Here I want to propose an alternative hypothesis, which complements rather than replaces the employment-incentive hypothesis. I propose that many mainstream economists today instinctively oppose the idea of the self-regulating gold standard because they have been trained as social engineers. They consider the aim of scientific economics, as of engineering, to be prediction and control of phenomena (not just explanation). They are experts, and an automatically self-governing gold standard does not make use of their expertise. They prefer a regime that values them. They avert their eyes from the possibility that they are trying to optimize a Ptolemaic system, and so prefer not to study its alternatives.

The actual track record of the classical gold standard is superior in major respects to that of the modern fiat-money alternative. Compared to fiat standards, classical gold standards kept inflation lower (indeed near zero), made the price level more predictable (deepening financial markets), involved lower gold-extraction costs (when we count the gold extracted to provide coins and bullion to private hedgers under fiat standards), and provided stronger fiscal discipline. The classical gold standard regime in the US (1879-1914), despite a weak banking system, did no worseon cyclical stability, unemployment, or real growth.

The classical gold standard’s near-zero secular inflation rate was not an accident. It was the systemic result of the slow growth of the monetary gold stock. Hugh Rockoff (1984, p. 621) foundthat between 1839 and 1929 the annual gold mining output (averaged by decade) ran between 1.07 and 3.79 percent of the existing stock, with the one exception of the 1849-59 decade (6.39 percent growth under the impact of Californian and Australian discoveries). Furthermore, an occasion of high demand for gold (for example a large country joining the international gold standard), by raising the purchasing power of gold, would stimulate gold production and thereby bring the purchasing power back to its flat trend over the longer term.

A recent example of a poorly grounded historical critique is provided by textbook authors Stephen Cecchetti and Kermit Schoenholtz. They imagine that the gold standard determined money growth and inflation in the US until 1933, and so they count against the gold standard the US inflation rate in excess of 20% during the First World War (specifically 1917), followed by deflation in excess of 10% a few years later (1921). These rates were actually produced by the policies of the Federal Reserve System, which began operations in 1914. The classical gold standard had ended during the Great War, abandoned by all the European combatants, and did not constrain the Fed in these years. Cecchetti and Schoenholtz are thus mistaken in condemning “the gold standard” for producing a highly volatile inflation rate. (They do find, but do not emphasize, that average inflation was much lower and real growth slightly higher under gold.) They also mistakenly blame “the gold standard” — not the Federal Reserve policies that prevailed, nor the regulatory restrictions responsible for the weak state of the US banking system — for the US banking panics of 1930, 1931, and 1933. Studies of the Fed’s balance sheet and activities during the 1930s have found that it had plenty of gold (Bordo, Choudhri and Schwartz, 1999; Hsieh and Romer, 2006, Timberlake 2008).
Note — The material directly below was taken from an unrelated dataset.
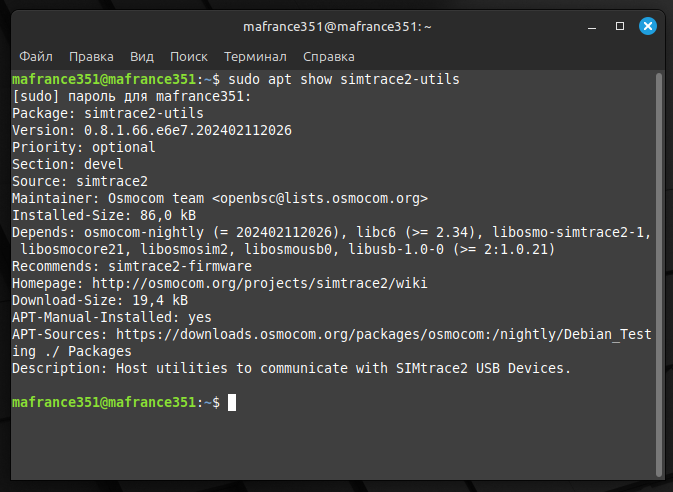Minimize the terminal window

click(591, 25)
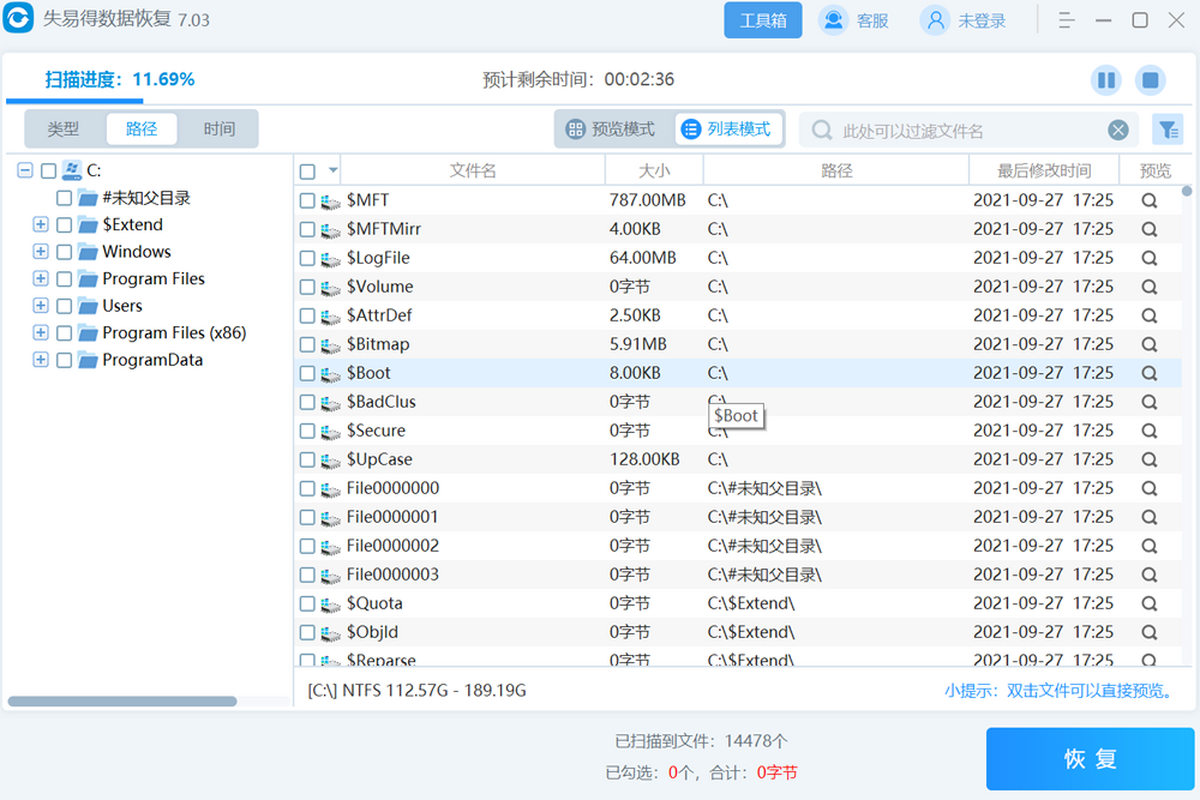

The “tight” monetary policies it pursued were not forced on it by lack of more abundant gold reserves.

There are of course serious economic historians who have done valuable research on the performance of the classical gold standard and yet remain critics. Their main lines of criticism are two. First, they too lump the classical gold standard together with the very different interwar period and mistakenly attribute the chaos of the interwar period to the gold standard mechanisms that remained, rather than to central bank interference with those mechanisms. In rebuttal Richard Timberlake has pertinently asked how, if it was the mechanisms of the gold standard (and not central banks’ attempts to manage them) that destabilized the world economy during the interwar period, those same mechanisms managed to maintain stability before the First World War (when central banks intervened less or, as in the United States, did not exist)? Here, I suggest, a strong pre-commitment to expert guidance acts like a pair of blinders. Wearing those blinders, even if it is seen that the prewar system differed from and outperformed the interwar system, it cannot be seen that this was because the former was comparatively self-regulating and the latter was comparatively expert-guided.

Second, it is always possible to argue in defense of expert guidance that even the classical gold standard was second-best to an ideally managed fiat money where experts call the shots. Even if central bankers operated on the wrong theory during the 1920s, during the Great Depression, and under Bretton Woods, not to mention during the Great Inflation and the Great Recession, today they operate (or can be gotten to operate) on the right theory.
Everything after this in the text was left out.